There’s a well documented case that human mind is massively prone to illusions of authorship (see for example wegner “the illusion of conscious will”). For example, it happened to me several times to play an entire game at street fighter thinking it was me as Ryu against my friend as Ken, when actually the opposite was true…I can testify that the illusion is very strong and can last several minutes without any doubt. If there’s so a widespread problem with authorship in general, it’s difficult to interpret the experiments as being specifically about “magical causation”.

Olivier Morin

I agree with you completely Alberto, both on the Street FIghter Illusion (I had exactly the same, which might explain my poor performance at this game…), and on the importance of distinguishing illusions of authorshipo from magical thinking.

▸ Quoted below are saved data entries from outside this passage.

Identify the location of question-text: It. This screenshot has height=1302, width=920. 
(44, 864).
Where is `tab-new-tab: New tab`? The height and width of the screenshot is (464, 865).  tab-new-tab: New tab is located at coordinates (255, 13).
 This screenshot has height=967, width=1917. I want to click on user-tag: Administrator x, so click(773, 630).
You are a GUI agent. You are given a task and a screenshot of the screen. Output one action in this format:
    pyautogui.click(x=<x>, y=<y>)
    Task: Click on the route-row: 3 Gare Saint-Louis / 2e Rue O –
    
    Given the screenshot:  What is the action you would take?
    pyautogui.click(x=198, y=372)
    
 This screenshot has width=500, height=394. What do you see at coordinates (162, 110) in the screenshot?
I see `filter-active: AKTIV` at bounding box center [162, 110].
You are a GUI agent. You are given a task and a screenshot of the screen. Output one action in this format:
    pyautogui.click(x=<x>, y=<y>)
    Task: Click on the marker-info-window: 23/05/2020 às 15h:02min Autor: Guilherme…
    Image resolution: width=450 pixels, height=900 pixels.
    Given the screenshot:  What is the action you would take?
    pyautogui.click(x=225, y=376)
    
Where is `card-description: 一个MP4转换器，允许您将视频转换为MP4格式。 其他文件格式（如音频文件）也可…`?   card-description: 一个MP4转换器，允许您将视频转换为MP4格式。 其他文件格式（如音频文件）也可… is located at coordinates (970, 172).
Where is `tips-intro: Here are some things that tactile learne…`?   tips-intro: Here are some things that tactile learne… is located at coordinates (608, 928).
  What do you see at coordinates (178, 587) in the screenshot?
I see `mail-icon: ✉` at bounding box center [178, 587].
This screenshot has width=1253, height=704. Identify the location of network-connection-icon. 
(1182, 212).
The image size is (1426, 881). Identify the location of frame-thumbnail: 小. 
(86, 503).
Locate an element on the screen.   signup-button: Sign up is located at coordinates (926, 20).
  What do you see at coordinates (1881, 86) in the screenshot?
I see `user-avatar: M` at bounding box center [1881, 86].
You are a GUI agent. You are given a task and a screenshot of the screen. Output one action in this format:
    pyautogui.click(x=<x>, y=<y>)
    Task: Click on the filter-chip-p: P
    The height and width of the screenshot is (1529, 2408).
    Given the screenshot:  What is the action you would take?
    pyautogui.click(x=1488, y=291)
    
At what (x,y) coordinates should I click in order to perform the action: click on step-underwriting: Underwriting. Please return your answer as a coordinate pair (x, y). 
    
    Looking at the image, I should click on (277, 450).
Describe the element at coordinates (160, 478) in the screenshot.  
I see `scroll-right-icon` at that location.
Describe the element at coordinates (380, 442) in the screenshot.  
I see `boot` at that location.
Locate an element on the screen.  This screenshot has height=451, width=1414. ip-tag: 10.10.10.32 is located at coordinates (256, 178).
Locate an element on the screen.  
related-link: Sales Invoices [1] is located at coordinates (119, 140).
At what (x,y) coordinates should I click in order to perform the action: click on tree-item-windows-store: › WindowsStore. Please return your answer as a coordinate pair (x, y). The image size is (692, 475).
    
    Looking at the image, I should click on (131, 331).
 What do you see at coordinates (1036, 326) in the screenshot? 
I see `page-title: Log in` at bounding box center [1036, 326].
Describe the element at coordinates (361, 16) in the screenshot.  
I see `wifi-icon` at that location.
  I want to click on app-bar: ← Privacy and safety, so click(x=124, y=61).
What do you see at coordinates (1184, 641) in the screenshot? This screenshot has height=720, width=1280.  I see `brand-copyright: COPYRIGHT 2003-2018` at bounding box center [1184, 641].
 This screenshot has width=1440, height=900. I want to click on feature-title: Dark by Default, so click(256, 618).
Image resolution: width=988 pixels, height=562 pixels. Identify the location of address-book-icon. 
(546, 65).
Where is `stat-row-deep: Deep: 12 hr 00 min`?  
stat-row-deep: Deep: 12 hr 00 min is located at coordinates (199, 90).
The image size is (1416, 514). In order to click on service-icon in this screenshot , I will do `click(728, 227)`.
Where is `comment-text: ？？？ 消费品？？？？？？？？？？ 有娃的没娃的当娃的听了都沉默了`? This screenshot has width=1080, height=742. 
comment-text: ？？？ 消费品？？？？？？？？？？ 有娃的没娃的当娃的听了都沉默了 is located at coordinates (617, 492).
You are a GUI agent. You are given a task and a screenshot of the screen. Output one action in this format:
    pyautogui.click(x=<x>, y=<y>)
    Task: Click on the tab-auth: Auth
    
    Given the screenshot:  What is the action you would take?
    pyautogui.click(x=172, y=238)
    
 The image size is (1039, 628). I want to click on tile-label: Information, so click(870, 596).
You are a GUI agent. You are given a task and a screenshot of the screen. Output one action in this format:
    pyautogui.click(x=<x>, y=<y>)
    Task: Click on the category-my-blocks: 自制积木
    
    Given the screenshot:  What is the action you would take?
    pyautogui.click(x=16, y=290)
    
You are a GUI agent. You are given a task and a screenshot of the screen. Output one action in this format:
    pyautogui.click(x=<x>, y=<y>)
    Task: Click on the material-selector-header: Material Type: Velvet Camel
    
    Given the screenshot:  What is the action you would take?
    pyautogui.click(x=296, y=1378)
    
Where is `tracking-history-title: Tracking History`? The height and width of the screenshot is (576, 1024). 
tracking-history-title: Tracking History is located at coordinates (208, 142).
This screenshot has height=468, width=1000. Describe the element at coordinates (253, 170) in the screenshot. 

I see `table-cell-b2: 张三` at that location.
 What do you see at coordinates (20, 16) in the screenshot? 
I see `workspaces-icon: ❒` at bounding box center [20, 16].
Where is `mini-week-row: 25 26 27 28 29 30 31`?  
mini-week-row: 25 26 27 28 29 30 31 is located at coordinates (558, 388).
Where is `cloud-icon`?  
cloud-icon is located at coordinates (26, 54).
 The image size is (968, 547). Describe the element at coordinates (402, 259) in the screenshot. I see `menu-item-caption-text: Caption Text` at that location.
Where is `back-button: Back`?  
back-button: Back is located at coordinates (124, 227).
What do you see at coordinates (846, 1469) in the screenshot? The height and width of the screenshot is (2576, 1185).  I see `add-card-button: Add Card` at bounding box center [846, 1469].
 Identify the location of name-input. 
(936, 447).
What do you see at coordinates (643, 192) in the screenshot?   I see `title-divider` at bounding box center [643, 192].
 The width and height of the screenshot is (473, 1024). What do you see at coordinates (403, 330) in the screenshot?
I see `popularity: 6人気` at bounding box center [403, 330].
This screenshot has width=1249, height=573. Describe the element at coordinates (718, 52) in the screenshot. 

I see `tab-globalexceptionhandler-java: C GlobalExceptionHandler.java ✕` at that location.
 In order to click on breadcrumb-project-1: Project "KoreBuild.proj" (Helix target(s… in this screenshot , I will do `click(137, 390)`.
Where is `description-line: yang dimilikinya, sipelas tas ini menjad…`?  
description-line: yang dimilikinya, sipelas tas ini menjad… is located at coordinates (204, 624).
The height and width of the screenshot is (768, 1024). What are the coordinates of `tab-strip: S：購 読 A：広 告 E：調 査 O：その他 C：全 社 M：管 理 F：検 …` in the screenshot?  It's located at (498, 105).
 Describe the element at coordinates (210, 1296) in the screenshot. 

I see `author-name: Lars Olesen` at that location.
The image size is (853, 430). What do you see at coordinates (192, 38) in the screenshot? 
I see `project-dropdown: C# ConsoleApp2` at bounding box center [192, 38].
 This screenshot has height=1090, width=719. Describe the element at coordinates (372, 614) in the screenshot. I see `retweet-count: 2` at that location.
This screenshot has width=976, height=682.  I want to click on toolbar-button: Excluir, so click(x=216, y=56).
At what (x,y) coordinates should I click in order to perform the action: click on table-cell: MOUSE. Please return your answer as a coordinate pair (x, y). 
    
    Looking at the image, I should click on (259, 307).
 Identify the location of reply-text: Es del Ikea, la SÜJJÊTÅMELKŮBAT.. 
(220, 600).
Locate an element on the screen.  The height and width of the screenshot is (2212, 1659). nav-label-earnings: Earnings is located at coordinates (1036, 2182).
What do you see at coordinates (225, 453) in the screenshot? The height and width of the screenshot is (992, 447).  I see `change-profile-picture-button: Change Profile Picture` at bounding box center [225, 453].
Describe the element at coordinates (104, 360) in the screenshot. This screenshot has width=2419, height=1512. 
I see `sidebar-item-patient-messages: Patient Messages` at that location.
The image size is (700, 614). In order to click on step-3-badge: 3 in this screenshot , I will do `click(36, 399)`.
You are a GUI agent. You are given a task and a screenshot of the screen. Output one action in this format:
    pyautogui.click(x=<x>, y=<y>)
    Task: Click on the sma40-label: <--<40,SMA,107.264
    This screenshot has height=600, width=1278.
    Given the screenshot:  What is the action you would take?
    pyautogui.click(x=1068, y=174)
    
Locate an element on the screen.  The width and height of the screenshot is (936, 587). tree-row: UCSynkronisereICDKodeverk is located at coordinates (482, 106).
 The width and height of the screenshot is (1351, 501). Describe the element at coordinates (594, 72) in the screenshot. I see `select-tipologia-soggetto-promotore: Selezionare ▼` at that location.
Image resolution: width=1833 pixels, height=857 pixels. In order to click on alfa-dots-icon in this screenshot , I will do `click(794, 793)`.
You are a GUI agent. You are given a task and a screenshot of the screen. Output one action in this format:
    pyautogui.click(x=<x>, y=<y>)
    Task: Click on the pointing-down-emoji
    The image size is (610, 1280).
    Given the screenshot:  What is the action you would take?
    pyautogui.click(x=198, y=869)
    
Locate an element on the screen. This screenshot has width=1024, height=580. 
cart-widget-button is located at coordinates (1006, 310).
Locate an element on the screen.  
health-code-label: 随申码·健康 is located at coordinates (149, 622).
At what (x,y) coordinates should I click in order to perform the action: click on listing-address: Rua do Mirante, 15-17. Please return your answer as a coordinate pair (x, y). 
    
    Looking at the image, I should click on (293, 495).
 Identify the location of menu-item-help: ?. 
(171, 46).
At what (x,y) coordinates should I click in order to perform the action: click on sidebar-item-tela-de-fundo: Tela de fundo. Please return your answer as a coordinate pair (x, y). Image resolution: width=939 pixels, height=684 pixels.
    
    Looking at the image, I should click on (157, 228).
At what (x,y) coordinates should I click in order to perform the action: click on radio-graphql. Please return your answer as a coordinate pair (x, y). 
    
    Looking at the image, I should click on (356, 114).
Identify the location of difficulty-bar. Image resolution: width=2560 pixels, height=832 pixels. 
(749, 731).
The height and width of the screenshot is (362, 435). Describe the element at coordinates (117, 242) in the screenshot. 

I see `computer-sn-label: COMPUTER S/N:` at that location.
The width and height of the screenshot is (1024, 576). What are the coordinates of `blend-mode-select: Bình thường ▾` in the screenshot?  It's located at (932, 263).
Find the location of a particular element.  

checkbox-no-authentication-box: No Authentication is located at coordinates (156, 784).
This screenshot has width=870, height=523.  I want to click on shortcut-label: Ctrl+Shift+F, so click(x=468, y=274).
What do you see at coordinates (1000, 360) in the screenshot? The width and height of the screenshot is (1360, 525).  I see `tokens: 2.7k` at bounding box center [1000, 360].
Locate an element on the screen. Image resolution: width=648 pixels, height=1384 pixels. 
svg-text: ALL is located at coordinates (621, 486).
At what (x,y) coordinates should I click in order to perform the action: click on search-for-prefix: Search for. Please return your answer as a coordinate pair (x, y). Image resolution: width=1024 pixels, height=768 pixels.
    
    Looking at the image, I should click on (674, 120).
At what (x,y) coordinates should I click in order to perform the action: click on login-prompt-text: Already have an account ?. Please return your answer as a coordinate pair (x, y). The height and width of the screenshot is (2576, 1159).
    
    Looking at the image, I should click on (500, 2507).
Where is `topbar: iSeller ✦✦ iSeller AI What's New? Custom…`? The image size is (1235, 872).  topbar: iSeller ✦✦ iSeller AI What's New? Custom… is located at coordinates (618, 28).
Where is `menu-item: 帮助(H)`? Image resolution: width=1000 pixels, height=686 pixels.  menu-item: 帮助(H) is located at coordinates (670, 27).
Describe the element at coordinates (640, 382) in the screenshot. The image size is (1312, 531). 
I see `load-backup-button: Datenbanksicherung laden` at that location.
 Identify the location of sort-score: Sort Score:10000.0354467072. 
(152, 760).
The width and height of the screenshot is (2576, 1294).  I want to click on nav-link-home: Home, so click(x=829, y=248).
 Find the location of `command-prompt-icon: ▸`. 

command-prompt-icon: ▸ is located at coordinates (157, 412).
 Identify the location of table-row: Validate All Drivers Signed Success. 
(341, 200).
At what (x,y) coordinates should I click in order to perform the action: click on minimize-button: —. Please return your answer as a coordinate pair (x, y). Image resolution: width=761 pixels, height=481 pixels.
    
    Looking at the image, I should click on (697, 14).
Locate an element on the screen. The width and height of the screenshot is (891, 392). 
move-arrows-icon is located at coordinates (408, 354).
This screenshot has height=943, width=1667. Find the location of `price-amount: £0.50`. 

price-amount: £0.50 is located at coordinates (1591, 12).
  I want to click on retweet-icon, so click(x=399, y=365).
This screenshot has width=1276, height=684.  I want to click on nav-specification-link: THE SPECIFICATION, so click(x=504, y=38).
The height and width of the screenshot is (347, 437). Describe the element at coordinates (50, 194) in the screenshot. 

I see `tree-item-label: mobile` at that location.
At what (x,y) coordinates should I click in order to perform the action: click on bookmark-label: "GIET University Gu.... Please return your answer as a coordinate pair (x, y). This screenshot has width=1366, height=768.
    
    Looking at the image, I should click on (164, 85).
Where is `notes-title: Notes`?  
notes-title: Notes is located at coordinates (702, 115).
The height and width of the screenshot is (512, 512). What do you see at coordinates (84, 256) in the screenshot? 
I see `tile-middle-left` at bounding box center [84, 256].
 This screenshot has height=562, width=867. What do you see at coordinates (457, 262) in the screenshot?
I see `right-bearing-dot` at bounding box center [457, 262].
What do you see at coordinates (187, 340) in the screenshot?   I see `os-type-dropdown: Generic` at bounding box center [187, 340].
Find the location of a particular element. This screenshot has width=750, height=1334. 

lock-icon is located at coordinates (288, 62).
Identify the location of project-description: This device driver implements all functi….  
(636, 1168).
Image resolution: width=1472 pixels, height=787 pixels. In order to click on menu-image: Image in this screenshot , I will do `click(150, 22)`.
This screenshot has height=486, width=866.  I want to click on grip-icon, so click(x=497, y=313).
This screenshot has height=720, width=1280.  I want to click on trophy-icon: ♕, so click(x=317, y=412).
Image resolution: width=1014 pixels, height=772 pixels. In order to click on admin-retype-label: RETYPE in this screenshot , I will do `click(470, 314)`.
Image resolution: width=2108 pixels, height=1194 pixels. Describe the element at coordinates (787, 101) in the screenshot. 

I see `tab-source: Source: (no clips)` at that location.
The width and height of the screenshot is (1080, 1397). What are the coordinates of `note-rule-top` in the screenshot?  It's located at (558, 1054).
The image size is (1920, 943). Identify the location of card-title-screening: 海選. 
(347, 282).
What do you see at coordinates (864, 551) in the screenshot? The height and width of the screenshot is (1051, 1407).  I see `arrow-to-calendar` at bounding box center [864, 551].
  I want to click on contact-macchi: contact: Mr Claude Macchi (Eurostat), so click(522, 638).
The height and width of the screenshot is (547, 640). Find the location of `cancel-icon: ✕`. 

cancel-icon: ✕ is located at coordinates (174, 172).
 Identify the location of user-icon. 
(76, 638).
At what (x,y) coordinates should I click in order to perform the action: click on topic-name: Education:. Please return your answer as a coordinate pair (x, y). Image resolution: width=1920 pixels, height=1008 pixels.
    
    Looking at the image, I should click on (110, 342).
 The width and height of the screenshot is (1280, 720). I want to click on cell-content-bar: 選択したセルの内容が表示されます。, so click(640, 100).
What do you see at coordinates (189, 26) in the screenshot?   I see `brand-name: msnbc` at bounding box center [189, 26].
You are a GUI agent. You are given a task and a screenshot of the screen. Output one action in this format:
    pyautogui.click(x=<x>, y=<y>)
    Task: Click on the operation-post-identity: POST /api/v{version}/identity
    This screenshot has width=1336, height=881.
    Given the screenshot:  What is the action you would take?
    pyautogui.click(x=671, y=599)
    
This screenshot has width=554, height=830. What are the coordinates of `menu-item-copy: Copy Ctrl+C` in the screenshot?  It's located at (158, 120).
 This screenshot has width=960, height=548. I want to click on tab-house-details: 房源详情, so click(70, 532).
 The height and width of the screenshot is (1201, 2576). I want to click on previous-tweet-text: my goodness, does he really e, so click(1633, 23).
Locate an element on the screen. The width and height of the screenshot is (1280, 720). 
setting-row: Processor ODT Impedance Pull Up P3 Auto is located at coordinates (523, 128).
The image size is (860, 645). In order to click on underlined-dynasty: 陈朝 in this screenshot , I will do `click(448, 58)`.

Anthropologists made a useful distinction between witchcraft and wizardry, that is relevant here. Witchcraft is power springing directly from the mind, whereas wizardry is power mediated by some object. Pronin’s first experiment may be a case of wizardry, the second case of witchcraft.

Hugo Mercier

I’m concerned about the significance of the results (at least those of the two lab studies). The authors find the difference they expect, but the baseline is very low. What I mean is that when people are asked to rate their causal influence on a scale from 1 to 9 (first exp) or from 1 to 7 (second exp), with 1 labelled ‘not at all’ [no causal relation], they are very close, on average, to 1 (2 in the control condition of the first exp, and 1.6 for the second). The authors should have given the variance, or the proportion of people who choose 1. It is important to know if the effect is due to each participant showing a very weak belief in their ‘magical’ causal power, or to most of the participants showing no belief whatsoever, and some of them showing a strong belief. Without these data, it’s hard to figure out what are the actual psychological mechanisms explaining the results.

Karim N’Diaye

Alberto> As you might have noticed, Wegner is one of the authors. The witness in exp #2 is there to show that the effect doesn’t stem from an egocentric bias or so as it survives in a third-person point-of-view situation. However, as underscored by Hugo, the authors go pretty fast on numerical data and the witnesses’ responses make no exception.